BACKGROUND The rising breakthrough infections caused by severe acute respiratory syndrome coronavirus 2 (SARS-CoV-2) variants, especially Omicron and its sub-lineages, have raised an urgent need to develop broad-spectrum vaccines against coronavirus disease 2019 (COVID-19). We have developed a mosaic-type recombinant vaccine candidate, named NVSI-06-09, having immune potentials against a broad range of SARS-CoV-2 variants. METHODS An ongoing randomized, double-blind, controlled phase 2 trial was conducted to evaluate the safety and immunogenicity of NVSI-06-09 as a booster dose in subjects aged 18 years and older from the United Arab Emirates (UAE), who had completed two or three doses of BBIBP-CorV vaccinations at least 6 months prior to the enrollment. The participants were randomly assigned with 1:1 to receive a booster dose of NVSI-06-09 or BBIBP-CorV. The primary outcomes were immunogenicity and safety against SARS-CoV-2 Omicron variant, and the exploratory outcome was cross-immunogenicity against other circulating strains. RESULTS A total of 516 participants received booster vaccination.

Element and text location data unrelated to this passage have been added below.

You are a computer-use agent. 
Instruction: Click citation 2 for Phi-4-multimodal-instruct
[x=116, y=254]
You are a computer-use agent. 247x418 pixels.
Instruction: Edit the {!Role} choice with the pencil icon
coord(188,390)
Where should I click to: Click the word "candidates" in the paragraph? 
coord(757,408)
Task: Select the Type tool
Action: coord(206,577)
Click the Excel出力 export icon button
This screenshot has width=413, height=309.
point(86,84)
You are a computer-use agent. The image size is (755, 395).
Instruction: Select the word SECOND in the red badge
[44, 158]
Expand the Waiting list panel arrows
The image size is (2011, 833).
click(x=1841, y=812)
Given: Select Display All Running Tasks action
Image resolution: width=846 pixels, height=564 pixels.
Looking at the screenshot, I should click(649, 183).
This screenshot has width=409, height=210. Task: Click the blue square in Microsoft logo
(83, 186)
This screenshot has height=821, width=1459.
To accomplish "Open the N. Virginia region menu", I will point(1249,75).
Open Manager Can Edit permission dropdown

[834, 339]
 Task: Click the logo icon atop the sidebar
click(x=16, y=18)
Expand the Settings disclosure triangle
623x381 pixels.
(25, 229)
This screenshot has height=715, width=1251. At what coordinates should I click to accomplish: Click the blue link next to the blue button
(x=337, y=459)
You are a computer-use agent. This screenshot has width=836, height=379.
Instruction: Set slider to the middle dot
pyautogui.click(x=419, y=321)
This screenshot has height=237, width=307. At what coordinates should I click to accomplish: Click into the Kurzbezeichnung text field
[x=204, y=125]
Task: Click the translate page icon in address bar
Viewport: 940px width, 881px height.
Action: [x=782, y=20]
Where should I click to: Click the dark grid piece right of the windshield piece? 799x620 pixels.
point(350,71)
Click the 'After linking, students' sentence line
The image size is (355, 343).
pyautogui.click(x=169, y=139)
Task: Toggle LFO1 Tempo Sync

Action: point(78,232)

Interim results showed a similar safety profile between NVSI-06-09 and BBIBP-CorV booster groups, with low incidence of adverse reactions of grade 1 or 2. For immunogenicity, by day 14 after the booster vaccination, the fold rises in neutralizing antibody geometric mean titers (GMTs) from baseline level elicited by NVSI-06-09 were remarkably higher than those by BBIBP-CorV against the prototype strain (19.67 vs 4.47-fold), Omicron BA.1.1 (42.35 vs 3.78-fold), BA.2 (25.09 vs 2.91-fold), BA.4 (22.42 vs 2.69-fold), and BA.5 variants (27.06 vs 4.73-fold). Similarly, the neutralizing GMTs boosted by NVSI-06-09 against Beta and Delta variants were also 6.60-fold and 7.17-fold higher than those boosted by BBIBP-CorV. CONCLUSIONS A booster dose of NVSI-06-09 was well-tolerated and elicited broad-spectrum neutralizing responses against SARS-CoV-2 prototype strain and immune-evasive variants, including Omicron and its sub-lineages. The immunogenicity of NVSI-06-09 as a booster vaccine was superior to that of BBIBP-CorV. (Funded by LIBP and BIBP of Sinopharm; ClinicalTrials.gov number, NCT05293548).